→ **PROBLEM DETAILS**:
Copy, exactly and without additions, every line in the records below from the one holding "Screen dimensions: 1080x604" through the one holding "Given: Open the 数据查询 data query tool", both ends included.
::::::::::
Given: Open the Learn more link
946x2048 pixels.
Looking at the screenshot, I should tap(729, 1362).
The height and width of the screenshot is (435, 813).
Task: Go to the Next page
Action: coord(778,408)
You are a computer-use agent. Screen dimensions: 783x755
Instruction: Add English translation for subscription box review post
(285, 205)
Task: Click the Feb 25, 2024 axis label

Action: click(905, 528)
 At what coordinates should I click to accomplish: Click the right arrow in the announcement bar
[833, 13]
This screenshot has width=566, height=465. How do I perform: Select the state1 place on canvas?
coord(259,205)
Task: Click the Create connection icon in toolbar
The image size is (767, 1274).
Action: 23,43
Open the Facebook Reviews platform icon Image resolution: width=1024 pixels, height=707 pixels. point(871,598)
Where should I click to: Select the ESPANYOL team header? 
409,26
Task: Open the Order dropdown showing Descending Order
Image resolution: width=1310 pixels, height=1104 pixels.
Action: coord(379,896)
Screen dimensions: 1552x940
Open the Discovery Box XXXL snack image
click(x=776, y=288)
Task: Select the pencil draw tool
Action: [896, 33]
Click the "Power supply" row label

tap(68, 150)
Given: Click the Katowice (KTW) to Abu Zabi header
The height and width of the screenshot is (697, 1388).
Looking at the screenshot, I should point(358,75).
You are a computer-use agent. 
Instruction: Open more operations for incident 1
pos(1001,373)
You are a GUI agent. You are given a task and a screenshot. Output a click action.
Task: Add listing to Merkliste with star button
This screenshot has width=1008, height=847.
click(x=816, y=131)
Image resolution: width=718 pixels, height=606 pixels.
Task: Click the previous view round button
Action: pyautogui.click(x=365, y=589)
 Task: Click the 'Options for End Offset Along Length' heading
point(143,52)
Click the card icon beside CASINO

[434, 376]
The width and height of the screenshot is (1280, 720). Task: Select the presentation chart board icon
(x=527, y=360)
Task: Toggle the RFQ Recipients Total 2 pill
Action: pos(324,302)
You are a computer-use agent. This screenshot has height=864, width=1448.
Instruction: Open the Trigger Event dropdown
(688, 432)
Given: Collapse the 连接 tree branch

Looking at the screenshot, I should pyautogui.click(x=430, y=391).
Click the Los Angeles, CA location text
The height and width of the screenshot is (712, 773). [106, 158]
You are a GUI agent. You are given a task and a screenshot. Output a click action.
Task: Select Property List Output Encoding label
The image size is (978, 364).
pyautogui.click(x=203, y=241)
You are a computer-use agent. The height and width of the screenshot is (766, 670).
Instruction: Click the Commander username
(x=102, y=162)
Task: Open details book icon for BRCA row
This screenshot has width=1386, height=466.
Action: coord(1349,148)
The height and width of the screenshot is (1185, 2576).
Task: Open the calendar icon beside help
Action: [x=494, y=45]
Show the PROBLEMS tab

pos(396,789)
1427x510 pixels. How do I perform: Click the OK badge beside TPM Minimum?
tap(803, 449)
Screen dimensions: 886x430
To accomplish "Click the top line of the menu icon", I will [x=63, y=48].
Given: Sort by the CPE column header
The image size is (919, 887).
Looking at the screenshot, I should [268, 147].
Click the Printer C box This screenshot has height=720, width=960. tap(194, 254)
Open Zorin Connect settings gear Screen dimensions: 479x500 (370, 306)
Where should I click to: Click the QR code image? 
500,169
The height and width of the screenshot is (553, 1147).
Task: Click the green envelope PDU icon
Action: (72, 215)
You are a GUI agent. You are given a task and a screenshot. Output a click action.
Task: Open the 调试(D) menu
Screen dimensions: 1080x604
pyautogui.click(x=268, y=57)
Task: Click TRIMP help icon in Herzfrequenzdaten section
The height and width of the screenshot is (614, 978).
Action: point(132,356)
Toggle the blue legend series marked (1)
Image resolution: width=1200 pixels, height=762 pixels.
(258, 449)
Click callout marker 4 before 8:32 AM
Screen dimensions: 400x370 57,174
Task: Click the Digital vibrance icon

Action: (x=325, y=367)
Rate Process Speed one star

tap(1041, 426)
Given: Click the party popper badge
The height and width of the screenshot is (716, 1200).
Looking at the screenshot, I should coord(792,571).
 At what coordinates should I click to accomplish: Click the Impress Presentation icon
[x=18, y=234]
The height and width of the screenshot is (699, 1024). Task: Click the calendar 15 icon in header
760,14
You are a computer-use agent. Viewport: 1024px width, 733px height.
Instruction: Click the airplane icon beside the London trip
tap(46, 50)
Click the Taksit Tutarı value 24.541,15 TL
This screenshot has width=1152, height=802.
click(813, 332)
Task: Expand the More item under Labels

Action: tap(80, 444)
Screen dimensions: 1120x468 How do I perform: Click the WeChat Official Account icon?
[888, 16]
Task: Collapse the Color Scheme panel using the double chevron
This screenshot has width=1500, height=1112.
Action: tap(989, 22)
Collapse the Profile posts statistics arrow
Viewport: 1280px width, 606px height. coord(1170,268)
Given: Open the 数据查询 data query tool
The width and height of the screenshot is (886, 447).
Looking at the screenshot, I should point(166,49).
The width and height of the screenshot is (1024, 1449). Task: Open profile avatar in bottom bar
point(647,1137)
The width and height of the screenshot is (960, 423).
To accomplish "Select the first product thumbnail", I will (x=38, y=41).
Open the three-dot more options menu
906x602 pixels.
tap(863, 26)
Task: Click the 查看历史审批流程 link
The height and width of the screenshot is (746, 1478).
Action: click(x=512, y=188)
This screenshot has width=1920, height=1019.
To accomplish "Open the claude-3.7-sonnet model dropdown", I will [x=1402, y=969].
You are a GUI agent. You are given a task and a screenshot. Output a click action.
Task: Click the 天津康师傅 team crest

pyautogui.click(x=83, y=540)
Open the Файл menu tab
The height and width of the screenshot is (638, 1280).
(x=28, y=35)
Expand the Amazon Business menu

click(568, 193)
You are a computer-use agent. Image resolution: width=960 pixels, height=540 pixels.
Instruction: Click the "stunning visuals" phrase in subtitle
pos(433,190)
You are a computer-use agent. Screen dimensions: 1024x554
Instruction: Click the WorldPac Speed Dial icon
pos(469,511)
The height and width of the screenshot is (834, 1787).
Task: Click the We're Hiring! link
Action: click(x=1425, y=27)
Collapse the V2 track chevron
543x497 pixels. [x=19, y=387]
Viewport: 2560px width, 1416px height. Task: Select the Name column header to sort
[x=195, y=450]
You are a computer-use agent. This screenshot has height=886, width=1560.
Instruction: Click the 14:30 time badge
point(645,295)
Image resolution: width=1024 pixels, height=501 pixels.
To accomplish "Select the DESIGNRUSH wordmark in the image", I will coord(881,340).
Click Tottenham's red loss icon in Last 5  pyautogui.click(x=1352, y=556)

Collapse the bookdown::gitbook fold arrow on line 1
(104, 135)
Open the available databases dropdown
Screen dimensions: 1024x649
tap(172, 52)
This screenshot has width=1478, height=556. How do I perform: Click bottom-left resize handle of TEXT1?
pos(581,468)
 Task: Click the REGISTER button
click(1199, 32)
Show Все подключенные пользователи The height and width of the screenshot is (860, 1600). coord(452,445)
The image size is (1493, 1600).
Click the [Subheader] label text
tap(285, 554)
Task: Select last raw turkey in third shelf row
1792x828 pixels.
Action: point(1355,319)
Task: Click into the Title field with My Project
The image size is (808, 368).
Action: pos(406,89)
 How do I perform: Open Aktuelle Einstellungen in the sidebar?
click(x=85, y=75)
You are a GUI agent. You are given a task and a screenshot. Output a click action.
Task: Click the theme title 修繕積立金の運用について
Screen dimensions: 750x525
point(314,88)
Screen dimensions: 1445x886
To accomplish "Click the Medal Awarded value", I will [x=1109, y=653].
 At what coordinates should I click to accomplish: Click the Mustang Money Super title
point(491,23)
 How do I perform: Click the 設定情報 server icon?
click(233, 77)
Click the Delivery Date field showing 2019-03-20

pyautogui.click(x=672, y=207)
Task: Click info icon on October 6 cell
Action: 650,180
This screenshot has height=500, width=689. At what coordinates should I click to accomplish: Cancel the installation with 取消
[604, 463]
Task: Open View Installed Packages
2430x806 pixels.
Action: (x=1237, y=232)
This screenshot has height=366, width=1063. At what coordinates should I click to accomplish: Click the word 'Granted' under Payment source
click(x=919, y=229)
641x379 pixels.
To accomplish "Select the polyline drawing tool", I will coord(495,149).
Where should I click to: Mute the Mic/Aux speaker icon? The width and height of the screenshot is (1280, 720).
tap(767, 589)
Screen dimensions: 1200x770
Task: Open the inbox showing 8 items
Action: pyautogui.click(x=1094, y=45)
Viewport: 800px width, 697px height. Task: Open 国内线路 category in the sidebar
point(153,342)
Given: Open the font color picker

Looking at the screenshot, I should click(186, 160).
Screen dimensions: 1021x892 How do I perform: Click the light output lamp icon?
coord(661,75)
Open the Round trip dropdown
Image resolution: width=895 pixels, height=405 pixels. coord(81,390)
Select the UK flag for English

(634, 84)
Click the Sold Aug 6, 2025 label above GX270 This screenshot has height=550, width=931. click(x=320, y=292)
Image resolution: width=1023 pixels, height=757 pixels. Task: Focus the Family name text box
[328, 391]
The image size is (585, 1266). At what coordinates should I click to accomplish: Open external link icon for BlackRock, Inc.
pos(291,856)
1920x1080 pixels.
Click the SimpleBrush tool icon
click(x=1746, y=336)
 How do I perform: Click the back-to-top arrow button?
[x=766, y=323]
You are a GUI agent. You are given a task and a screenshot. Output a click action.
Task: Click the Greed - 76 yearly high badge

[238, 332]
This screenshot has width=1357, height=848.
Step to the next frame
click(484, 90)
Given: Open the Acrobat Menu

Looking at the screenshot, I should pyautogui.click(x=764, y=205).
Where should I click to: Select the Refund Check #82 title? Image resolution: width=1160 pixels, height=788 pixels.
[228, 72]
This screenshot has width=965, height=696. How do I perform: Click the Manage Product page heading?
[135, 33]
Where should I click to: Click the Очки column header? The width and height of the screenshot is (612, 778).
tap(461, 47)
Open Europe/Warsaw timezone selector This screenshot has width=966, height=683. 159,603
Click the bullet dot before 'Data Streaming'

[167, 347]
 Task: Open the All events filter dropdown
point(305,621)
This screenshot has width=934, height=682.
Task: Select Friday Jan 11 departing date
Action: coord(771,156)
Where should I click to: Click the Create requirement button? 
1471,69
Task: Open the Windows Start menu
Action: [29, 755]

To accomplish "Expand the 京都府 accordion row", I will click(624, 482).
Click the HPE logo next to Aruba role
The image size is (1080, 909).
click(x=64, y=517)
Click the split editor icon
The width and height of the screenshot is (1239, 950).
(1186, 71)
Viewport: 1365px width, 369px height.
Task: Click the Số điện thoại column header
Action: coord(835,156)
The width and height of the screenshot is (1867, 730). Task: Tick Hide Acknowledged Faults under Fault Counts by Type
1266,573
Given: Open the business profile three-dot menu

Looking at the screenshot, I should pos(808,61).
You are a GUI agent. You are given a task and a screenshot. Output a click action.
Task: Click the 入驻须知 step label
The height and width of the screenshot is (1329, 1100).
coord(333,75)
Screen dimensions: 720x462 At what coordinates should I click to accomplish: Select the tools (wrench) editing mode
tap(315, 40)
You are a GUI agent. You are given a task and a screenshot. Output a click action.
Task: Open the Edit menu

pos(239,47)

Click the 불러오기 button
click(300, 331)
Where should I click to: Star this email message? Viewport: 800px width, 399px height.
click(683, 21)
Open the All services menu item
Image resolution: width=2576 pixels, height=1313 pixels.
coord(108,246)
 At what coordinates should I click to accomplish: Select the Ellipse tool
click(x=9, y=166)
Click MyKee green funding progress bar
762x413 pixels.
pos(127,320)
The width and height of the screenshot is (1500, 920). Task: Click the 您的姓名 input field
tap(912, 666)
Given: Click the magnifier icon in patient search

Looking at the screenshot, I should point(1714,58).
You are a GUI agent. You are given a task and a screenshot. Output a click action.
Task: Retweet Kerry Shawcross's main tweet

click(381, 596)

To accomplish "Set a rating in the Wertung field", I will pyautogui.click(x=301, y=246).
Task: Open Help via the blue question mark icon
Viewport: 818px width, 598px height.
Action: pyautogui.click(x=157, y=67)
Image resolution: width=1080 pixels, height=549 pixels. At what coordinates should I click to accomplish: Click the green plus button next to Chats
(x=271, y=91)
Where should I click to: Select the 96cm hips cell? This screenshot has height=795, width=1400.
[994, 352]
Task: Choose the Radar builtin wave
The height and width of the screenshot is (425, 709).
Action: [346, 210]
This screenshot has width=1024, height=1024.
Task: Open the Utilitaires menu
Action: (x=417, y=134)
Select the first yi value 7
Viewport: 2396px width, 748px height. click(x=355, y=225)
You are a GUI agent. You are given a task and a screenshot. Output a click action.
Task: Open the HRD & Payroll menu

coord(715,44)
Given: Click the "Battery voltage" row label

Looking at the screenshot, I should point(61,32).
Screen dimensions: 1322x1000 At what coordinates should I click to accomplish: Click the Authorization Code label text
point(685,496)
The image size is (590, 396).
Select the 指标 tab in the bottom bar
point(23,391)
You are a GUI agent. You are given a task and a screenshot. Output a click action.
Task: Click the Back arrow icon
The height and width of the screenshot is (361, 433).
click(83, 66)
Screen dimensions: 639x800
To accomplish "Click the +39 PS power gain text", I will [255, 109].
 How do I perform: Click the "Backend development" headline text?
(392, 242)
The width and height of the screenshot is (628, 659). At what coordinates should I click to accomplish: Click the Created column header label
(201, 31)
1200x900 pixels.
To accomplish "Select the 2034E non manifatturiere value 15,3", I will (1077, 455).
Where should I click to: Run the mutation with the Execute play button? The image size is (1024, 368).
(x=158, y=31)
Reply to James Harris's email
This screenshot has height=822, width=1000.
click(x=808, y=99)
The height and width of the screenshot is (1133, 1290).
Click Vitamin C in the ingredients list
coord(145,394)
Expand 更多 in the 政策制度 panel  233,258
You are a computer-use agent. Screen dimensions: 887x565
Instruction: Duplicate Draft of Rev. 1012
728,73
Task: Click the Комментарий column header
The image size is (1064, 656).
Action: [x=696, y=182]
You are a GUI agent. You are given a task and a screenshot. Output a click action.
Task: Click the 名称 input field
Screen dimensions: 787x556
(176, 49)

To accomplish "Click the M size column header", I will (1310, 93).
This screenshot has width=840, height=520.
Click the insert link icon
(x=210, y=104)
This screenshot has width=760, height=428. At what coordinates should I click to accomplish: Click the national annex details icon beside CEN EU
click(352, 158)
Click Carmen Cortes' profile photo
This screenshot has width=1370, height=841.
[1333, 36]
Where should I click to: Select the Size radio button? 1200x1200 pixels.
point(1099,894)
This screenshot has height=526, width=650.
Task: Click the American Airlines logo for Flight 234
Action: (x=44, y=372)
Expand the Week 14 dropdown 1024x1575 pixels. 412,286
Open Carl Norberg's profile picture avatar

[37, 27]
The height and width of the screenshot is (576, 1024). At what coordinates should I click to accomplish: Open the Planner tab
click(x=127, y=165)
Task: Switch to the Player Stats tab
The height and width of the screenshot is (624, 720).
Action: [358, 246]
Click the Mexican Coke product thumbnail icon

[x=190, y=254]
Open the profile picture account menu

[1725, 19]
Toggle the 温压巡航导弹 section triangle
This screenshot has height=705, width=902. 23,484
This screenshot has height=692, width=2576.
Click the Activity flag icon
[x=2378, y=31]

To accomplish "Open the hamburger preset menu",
::::::::::
→ **REPLY TO THE TASK**:
Screen dimensions: 1080x604
pyautogui.click(x=268, y=57)
Task: Click TRIMP help icon in Herzfrequenzdaten section
The height and width of the screenshot is (614, 978).
Action: point(132,356)
Toggle the blue legend series marked (1)
Image resolution: width=1200 pixels, height=762 pixels.
(258, 449)
Click callout marker 4 before 8:32 AM
Screen dimensions: 400x370 57,174
Task: Click the Digital vibrance icon

Action: (x=325, y=367)
Rate Process Speed one star

tap(1041, 426)
Given: Click the party popper badge
The height and width of the screenshot is (716, 1200).
Looking at the screenshot, I should coord(792,571).
 At what coordinates should I click to accomplish: Click the Impress Presentation icon
[x=18, y=234]
The height and width of the screenshot is (699, 1024). Task: Click the calendar 15 icon in header
760,14
You are a computer-use agent. Viewport: 1024px width, 733px height.
Instruction: Click the airplane icon beside the London trip
tap(46, 50)
Click the Taksit Tutarı value 24.541,15 TL
This screenshot has width=1152, height=802.
click(813, 332)
Task: Expand the More item under Labels

Action: tap(80, 444)
Screen dimensions: 1120x468 How do I perform: Click the WeChat Official Account icon?
[888, 16]
Task: Collapse the Color Scheme panel using the double chevron
This screenshot has width=1500, height=1112.
Action: tap(989, 22)
Collapse the Profile posts statistics arrow
Viewport: 1280px width, 606px height. coord(1170,268)
Given: Open the 数据查询 data query tool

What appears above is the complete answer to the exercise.